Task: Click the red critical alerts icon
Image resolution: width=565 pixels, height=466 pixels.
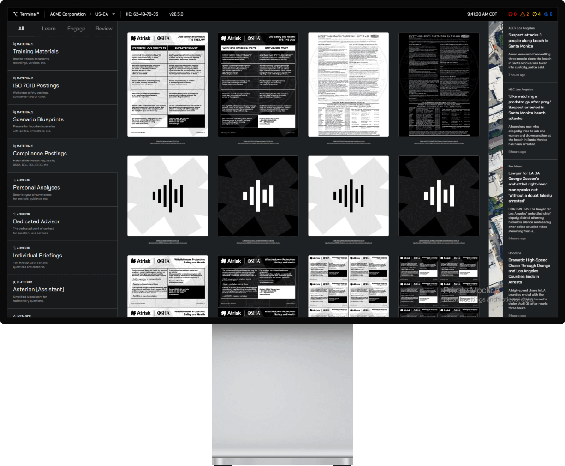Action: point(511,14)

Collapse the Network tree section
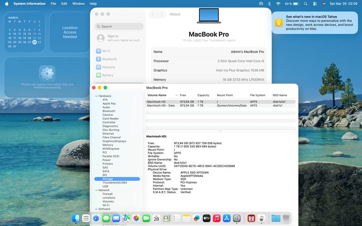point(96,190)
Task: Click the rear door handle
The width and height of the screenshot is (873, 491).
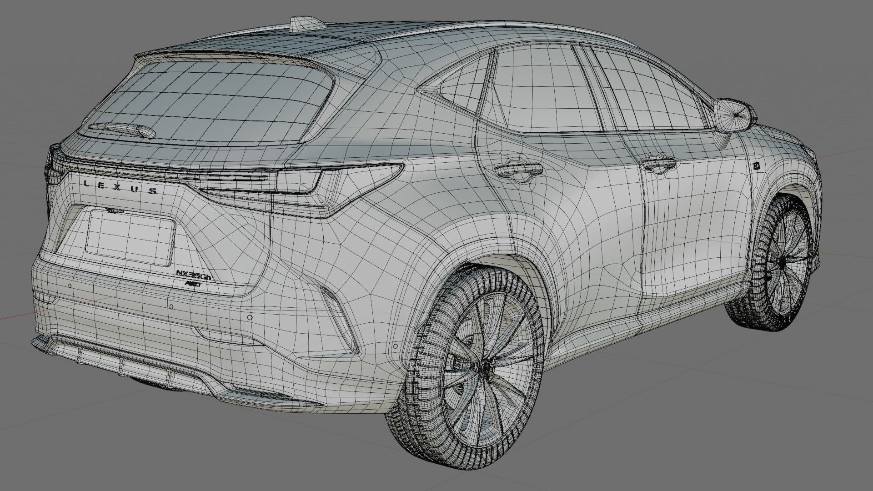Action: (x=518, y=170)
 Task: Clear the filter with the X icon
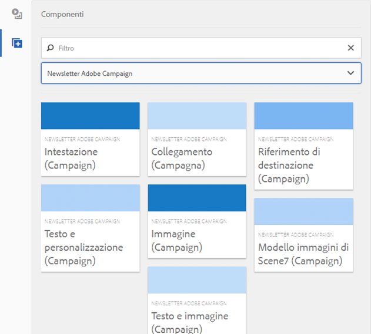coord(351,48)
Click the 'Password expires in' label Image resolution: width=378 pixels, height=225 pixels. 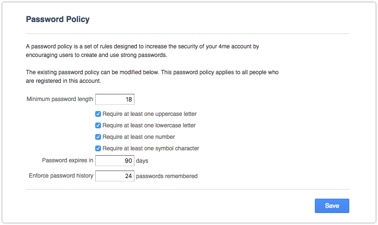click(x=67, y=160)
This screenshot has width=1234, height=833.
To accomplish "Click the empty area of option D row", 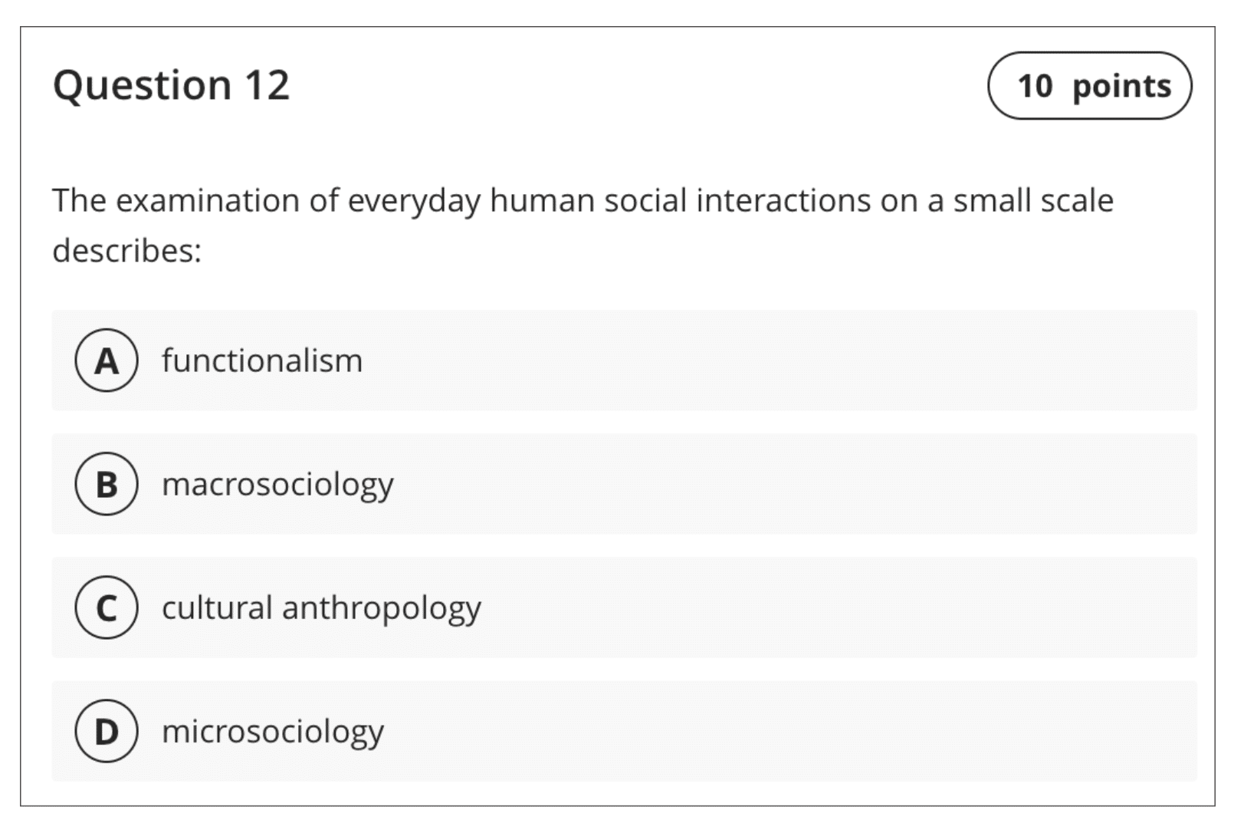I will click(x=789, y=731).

...

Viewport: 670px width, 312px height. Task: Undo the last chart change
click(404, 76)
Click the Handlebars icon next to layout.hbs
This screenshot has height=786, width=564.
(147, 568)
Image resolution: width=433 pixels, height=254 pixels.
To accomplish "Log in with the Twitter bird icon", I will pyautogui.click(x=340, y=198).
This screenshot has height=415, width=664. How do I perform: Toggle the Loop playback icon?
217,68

▶ _Exercise goal_
Which lines above contain the string "Task", with capitalization matching? Copy out each such line in full.

▶ _Expected answer_
Task: Click the red critical alerts icon
Task: Click the rear door handle
 Task: Clear the filter with the X icon
Viewport: 670px width, 312px height. Task: Undo the last chart change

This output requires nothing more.